Friday, January 22, 2010

Sin City


The movie based on three of Frank Miller’s seven volume graphic novels Sin City has just hit a cinema near you. It seems to be the month of book-to-film adaptations, with the likes of DC Comic’s Batman: Begins (which rocks!!) and Marvel’s Fantastic Four (don’t forget to play the ‘Spot the Stan Lee’ game), but I must say, Sin City easily takes the cake and is literally a work of art.
Shot and cut by one of my favourite directors, Robert Rodriguez (El Mariachi Trilogy, From Dusk Till Dawn), he also brings along friend Quentin Tarantino as ‘guest director’ for one of the scenes.
Miller was quite skeptical about adapting his graphic novels to film – afraid that they would be ‘Hollywood-ised’, but when Rodriguez showed him his vision, Miller ended up co-directing, which helps add authenticity to the film, and they’re both working on Sin City 2 - due out next year and Sin City 3 – penned in for 2008! Frank Miller has written and penciled for both Marvel and DC Comics, working on DareDevil and X-Men and Batman: The Dark Knight Returns. He also co-created Robocop.
With one of the biggest line-ups I’ve seen in a long time – Bruce Willis, Benicio Del Toro, an unrecognizable Mickey Rourke, Jessica Alba, Michael Madsen, Brittany Murphy, Rosario Dawson, Clive Owen, Elijah Wood, Nick Stahl, Josh Hartnett, Devon Aoli, the list goes on – it is a film most not to be missed.
The film is shot in black and white, which makes you feel like you are reading one of the novels. Freeze any frame and it could be a page straight out of the book. The only colour is the occasional flash of red on a dress or a pair of shoes, the green in a pair of eyes, the yellow jaundiced skin of one of the bad guys.
The movie is dark, ultra-violent and full of black humour with many of the characters hell-bent on dishing out their own unique style of vigilante justice. Mickey Rourke plays Marv, a giant of a man who doesn’t think he’s quite all there, framed for the murder of Goldie, a high-class prostitute and the only woman to care about him. Throughout his part in the movie he sustains numerous injuries (being on the wrong side of guns, baseball bats…) that would have left the average movie hero – well - dead, but Marv, much like Miller’s Robocop, only gets stronger. And many of the bad guys end up with a few less appendages than what they started with.

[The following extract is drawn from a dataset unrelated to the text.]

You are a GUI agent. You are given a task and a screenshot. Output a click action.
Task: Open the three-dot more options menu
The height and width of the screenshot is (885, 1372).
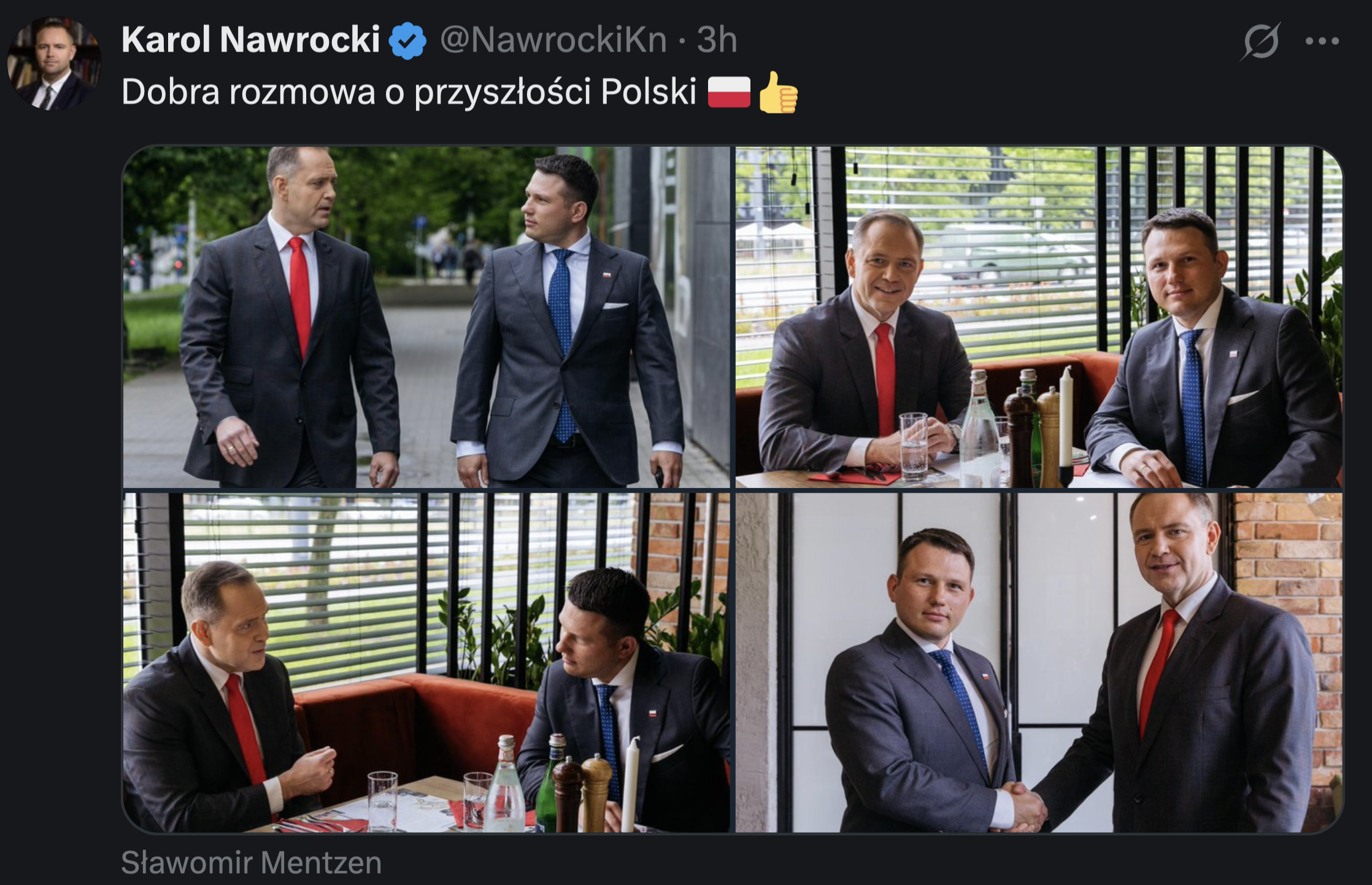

Clive Owen is fantastic as Dwight, a Private Eye out for the blood of Jackie Boy (Del Toro). After Jackie Boy is shot, Dwight teams up with the warrior-like prostitutes of Basin City’s Old Town, to help stop the inevitable war between the women and the police. Rosario Dawson is Gail - the leader of the prostitutes, dressed in leather with matching firearm accessories. This is where Tarantino comes in to direct a scene between Dwight and Jackie Boy, racing in a car with a trunk full of bodies.
The final story is with Hartigan (Willis), an old cop with a bad ticker. In the beginning of the movie, we see Hartigan save an eleven year old Nancy Callahan from a yellow-skinned, child molester with family in high places. Eight years later Nancy (now played by Jessica Alba) is working as a stripper one of the local bars and is still being hunted down.
Robert Rodriguez fans – look out for his next flick The Adventures of Shark Boy and Lava Girl in 3D – coming soon!